The book is split into two broad sections.  In the first section, the author essentially deconstructs performance management.  Topics such as "Why Managers Fail as Coaches", the title of the first chapter, and "What is Behaviourism and Why Does It Work?" (the core topic of Chapter 5, and in many ways the whole premise of the book) are covered in a deep yet practical way.
If you're like me, and always want to know what makes things work beneath the surface, the first part of this book is gold.  While the Manager Tools podcasts are always practical, actionable, and can easily be demonstrated to work, the "why" is usually not touched on.  A thirty minute weekly podcast isn't the right venue for a theoretical analysis.  In many ways, the first part of this book reads like the "missing podcast" to much of Manager  Tools' guidance.
The second part of the book builds on the theory of the first section to provide a practical description of how to manage people's performance more effectively.  The tone of the guidance will be familiar to every MT afficionado.  It is practical, actionable, and -- as I can attest to first hand -- very effective.

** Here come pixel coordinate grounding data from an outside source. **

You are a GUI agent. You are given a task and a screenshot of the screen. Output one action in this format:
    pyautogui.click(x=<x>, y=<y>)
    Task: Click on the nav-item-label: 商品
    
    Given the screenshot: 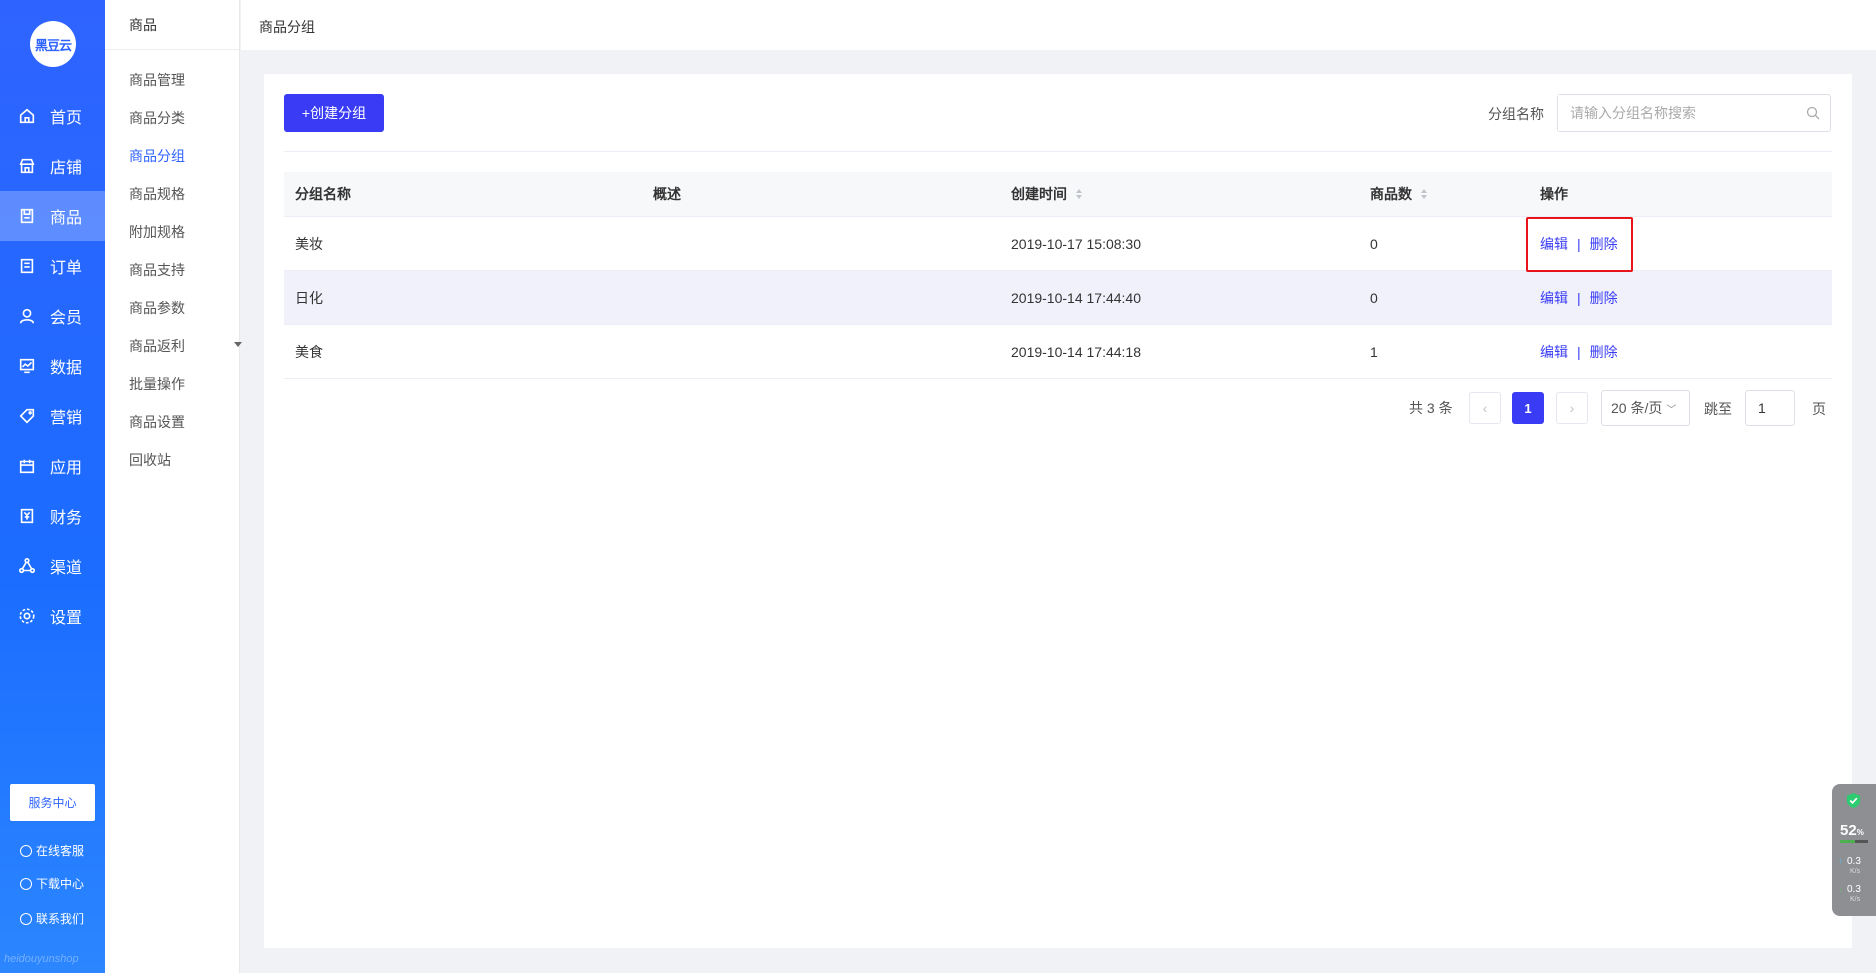 What is the action you would take?
    pyautogui.click(x=66, y=218)
    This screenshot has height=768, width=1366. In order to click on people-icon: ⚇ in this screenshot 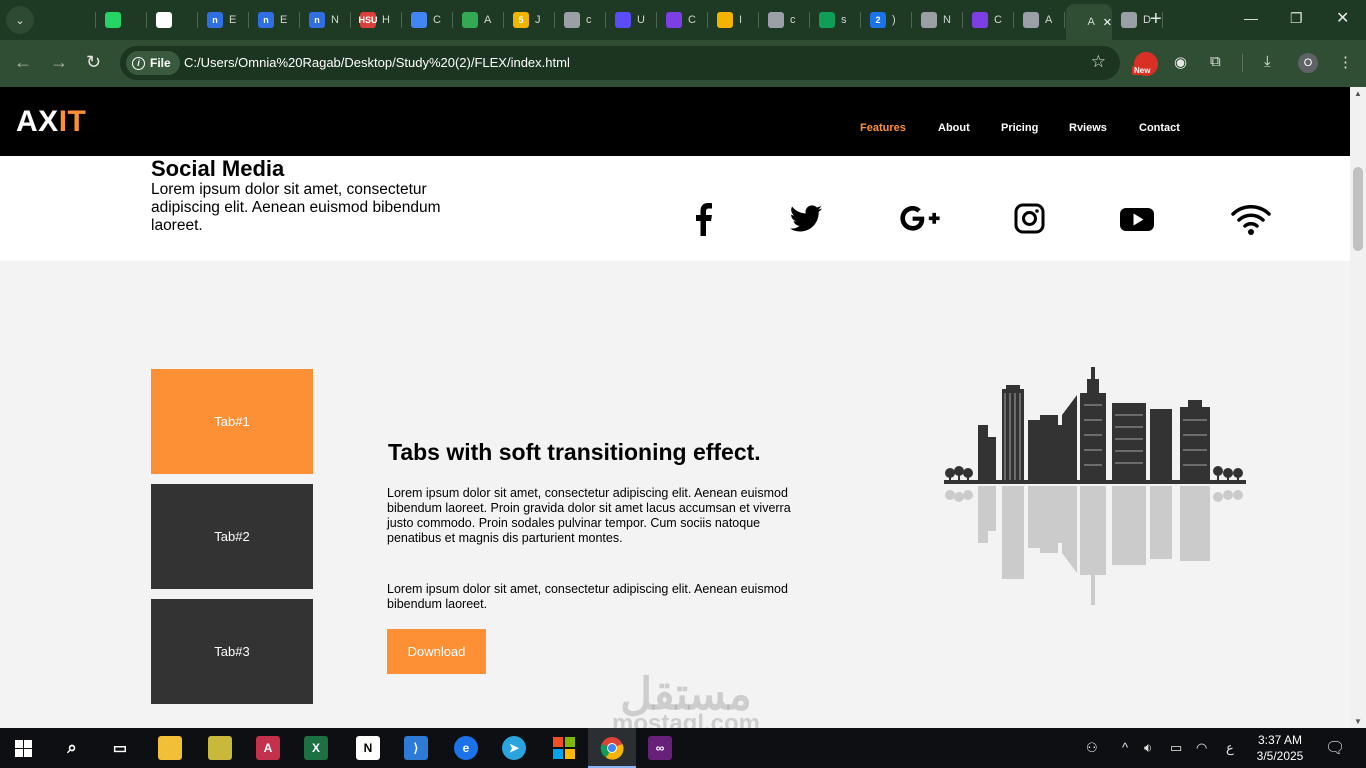, I will do `click(1092, 748)`.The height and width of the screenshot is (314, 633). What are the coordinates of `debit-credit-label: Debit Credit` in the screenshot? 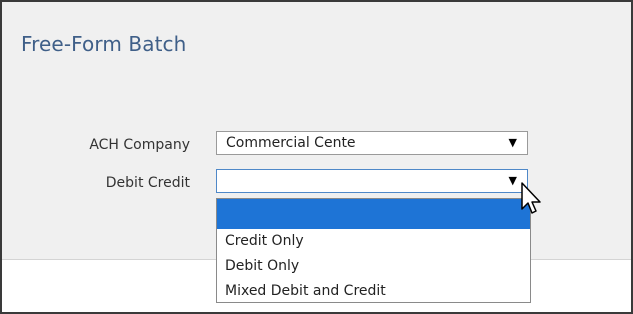 It's located at (148, 183).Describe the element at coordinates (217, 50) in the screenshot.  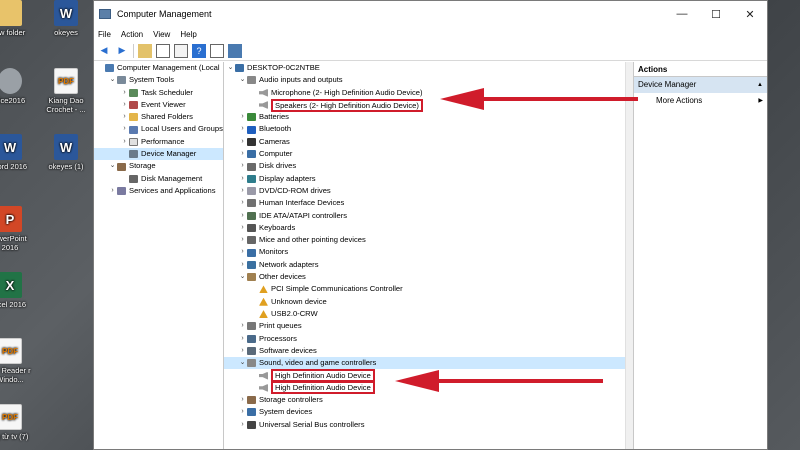
I see `action-pane-icon` at that location.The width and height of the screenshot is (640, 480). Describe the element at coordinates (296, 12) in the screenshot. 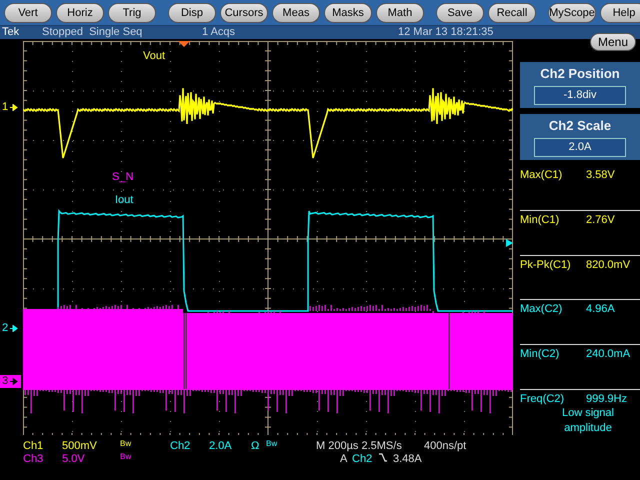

Don't expect to get a rehash of what you can get out of the MT podcasts, or an Effective Manager Conference, though.  Ferdinand Fournies has his own take on what performance management looks like.  I described it to a colleague as "what the Dark Mark might really look like".  I believe this is due to a focus on late-stage intervention, rather than steady-state incremental performance improvement.

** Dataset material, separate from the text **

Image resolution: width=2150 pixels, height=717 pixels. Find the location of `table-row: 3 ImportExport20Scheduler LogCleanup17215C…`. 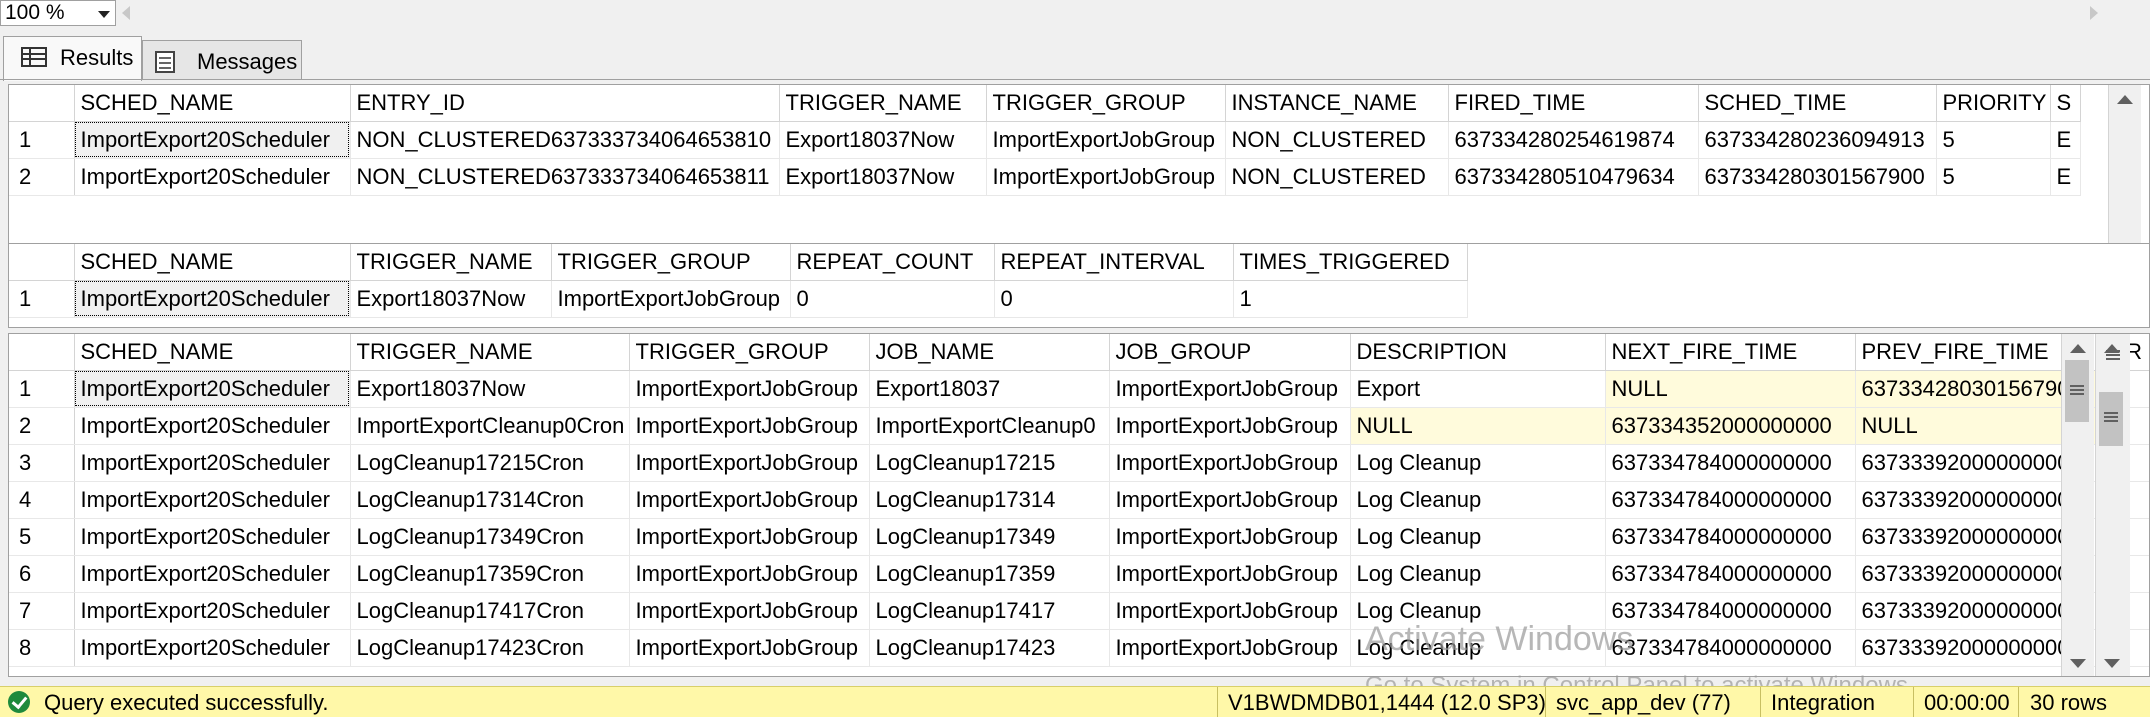

table-row: 3 ImportExport20Scheduler LogCleanup17215C… is located at coordinates (1079, 463).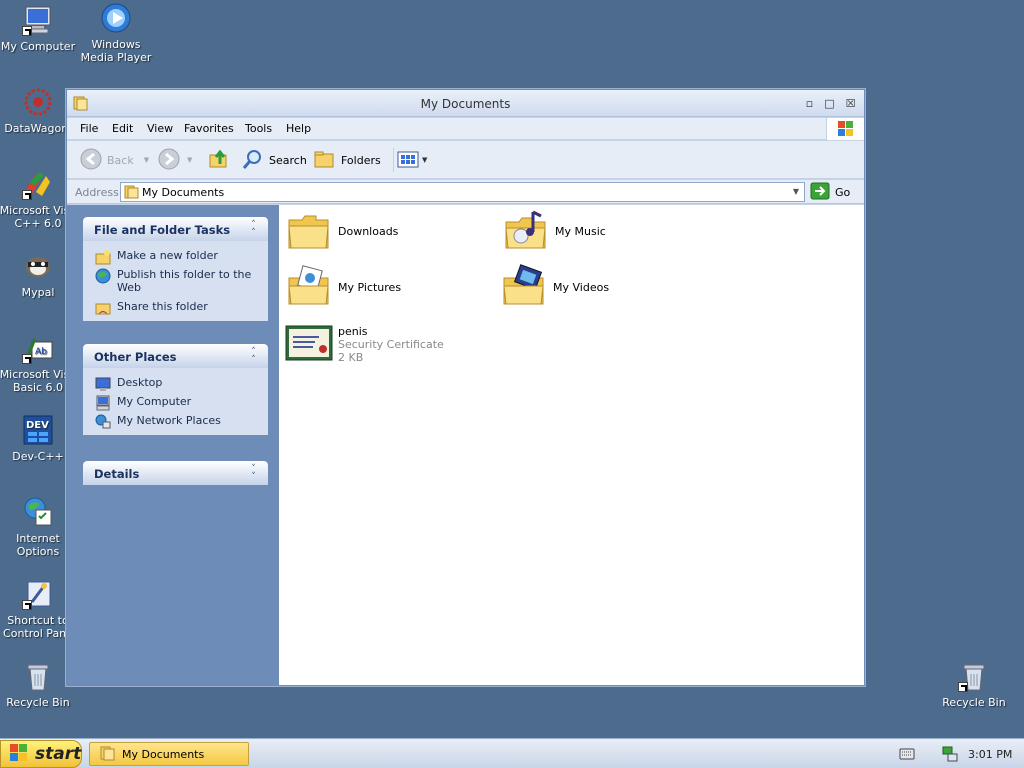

The impression I got from this book overall is that the author was targeting the audience who wants to know "how can I avoid having to terminate this poor performer", rather than "how do I make my top performers even better than they already are?" That's not to say that the techniques in this book couldn't be applied in that situation.  Applying the "Coaching Analysis" (the subject of Chapter 9) to your top performers would definitely help you help them to improve further.  It is simply that the examples in the book are based around turning a poor performer around.
Overall, though, this book is a well-written alternative view of the principles underlying the Manager Tools philosophy.  If you are interested in broadening your view of the "MT universe", or if you're trying to apply the Manager Tools Trinity to your organisation and something just doesn't quite feel right, I think this book is well worth the time and money.